When an email came in last Friday from Snapchat CEO Evan Spiegel asking for employee payroll information, the payroll department dutifully complied.
Except the email wasn’t from Spiegel, but rather a sneaky cybercriminal who targeted the company in a spear-phishing attack.
Spear-phishing is a type of social engineering attack targeted at a particular individual or organization to make it more believable – in this case, by impersonating Snapchat’s CEO.
The attacker stole private payroll information of an unknown number of past and present Snapchat employees.
In a blog post published by “Team Snapchat” on Sunday, 28 February, the company apologized to employees and said it would be offering two years of “free” identity-theft insurance and monitoring.
Snapchat said it is “impossibly sorry” for the breach, which it called an “embarrassment.”
No Snapchat user data was stolen, and none of the company’s internal servers were compromised, Snapchat said.
Snapchat said it will “redouble our already rigorous training and programs around privacy and security,” in the hope that something like this never happens again.
Unfortunately for those affected employees, employee payroll information includes the necessary data that crooks could use to file fraudulent tax returns and request a refund.

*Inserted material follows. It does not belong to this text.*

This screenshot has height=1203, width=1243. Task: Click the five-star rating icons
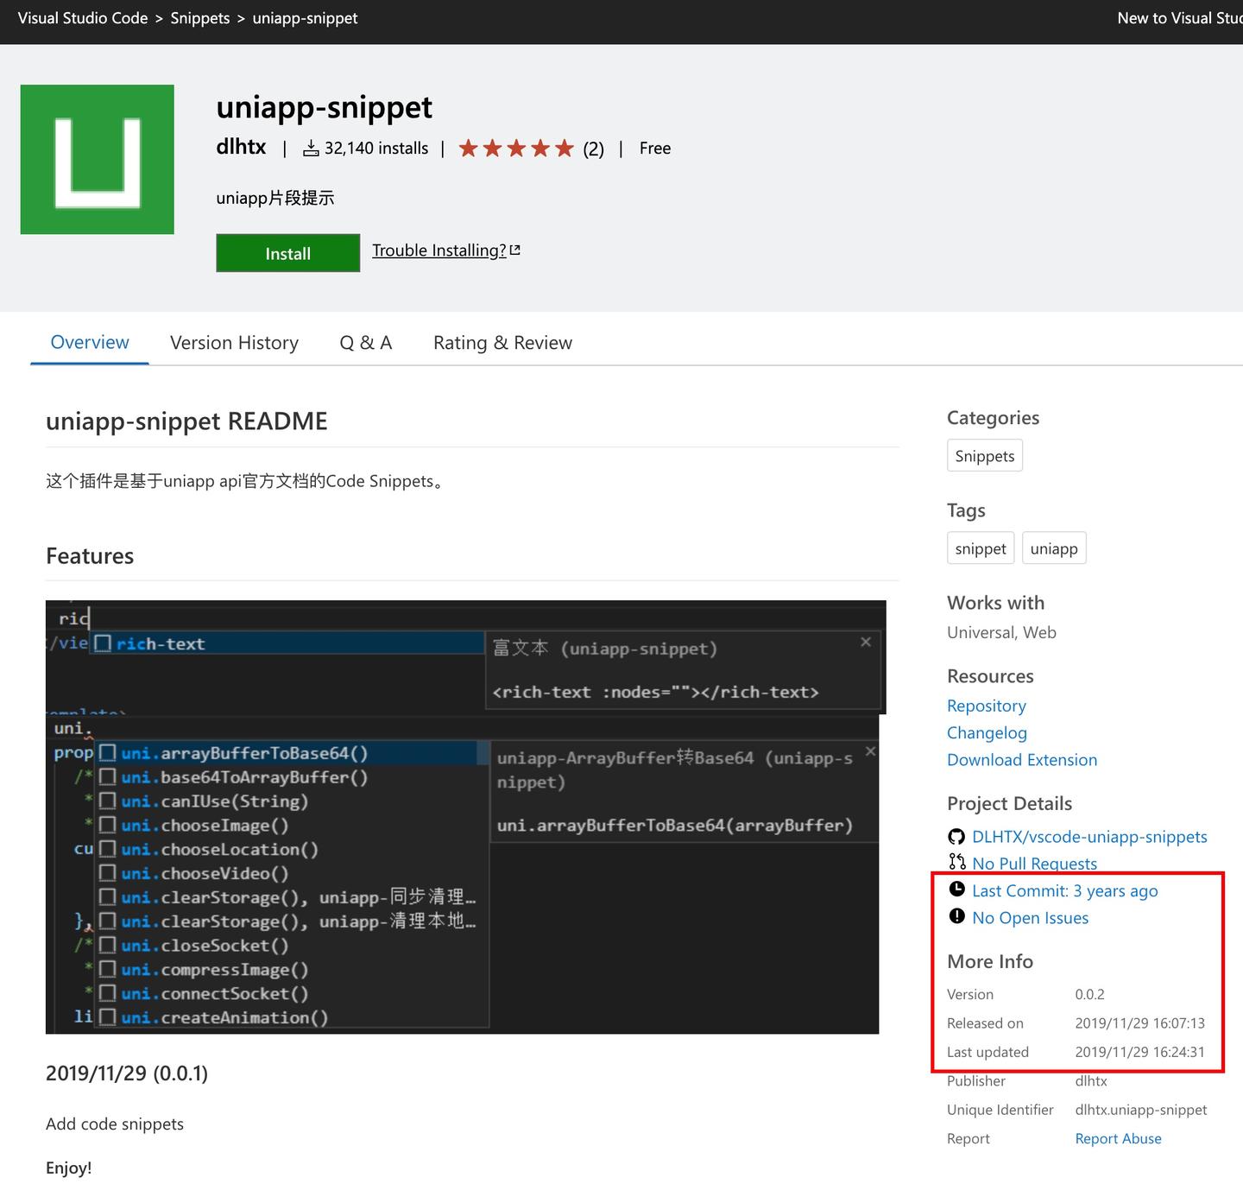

Snapchat isn’t alone in suffering this type of attack.
Tax fraud scams are big business for cybercrooks, and spear-phishing attacks on businesses have occurred recently at the domain registration company Rightside, and at KnowBe4 – a security awareness training company whose CFO sniffed out the phish.

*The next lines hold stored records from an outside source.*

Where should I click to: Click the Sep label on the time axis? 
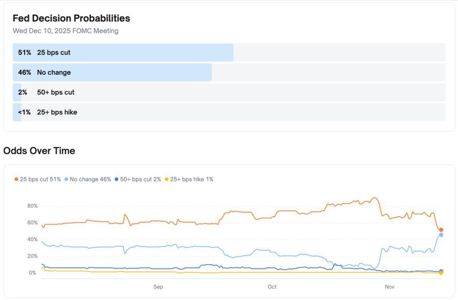click(x=158, y=287)
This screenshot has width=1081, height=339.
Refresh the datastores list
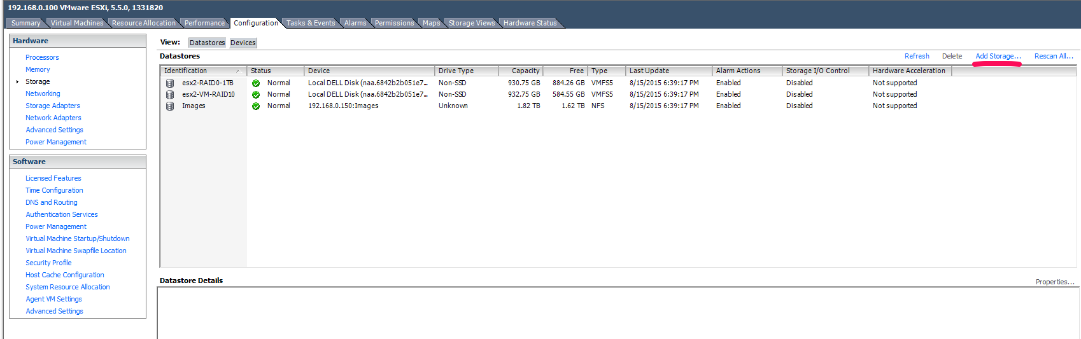(x=916, y=56)
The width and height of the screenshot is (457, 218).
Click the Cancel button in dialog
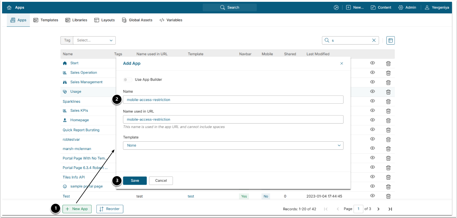pyautogui.click(x=161, y=181)
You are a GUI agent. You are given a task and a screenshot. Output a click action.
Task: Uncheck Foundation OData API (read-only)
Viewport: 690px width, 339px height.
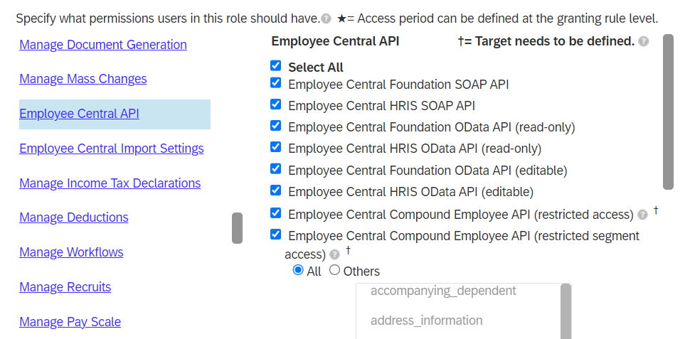pyautogui.click(x=275, y=126)
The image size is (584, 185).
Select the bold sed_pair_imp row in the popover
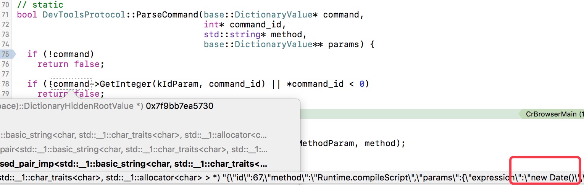[134, 164]
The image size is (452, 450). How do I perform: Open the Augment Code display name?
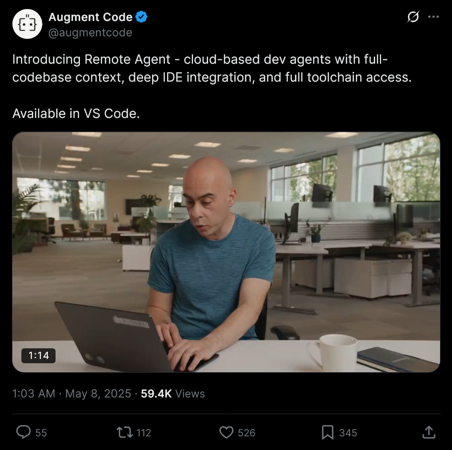pyautogui.click(x=90, y=17)
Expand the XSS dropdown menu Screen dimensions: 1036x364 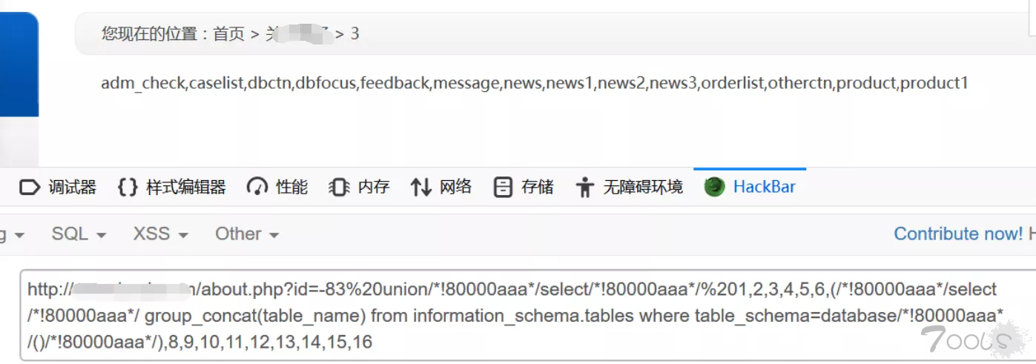coord(160,234)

The fraudsters have also repeatedly targeted the US agency in charge of tax revenue collection – the Internal Revenue Service (IRS).
The IRS admitted last week that an August 2015 data breach – originally estimated to have affected 300,000 taxpayers – is now thought to have resulted in the theft of over 700,000 people’s personal information.
And the IRS says it has seen a 400% rise in phishing attacks in the last 12 months, targeting personal information for fraud purposes like Social Security Numbers (SSNs), income, filing status and PIN verifications.
Let these incidents act as a lesson to employees everywhere: if you get an out-of-the-ordinary request – even if it appears to come from inside the company – head off to HR and ask why you’re getting requests like that at all.
If you do, your CEO should thank you.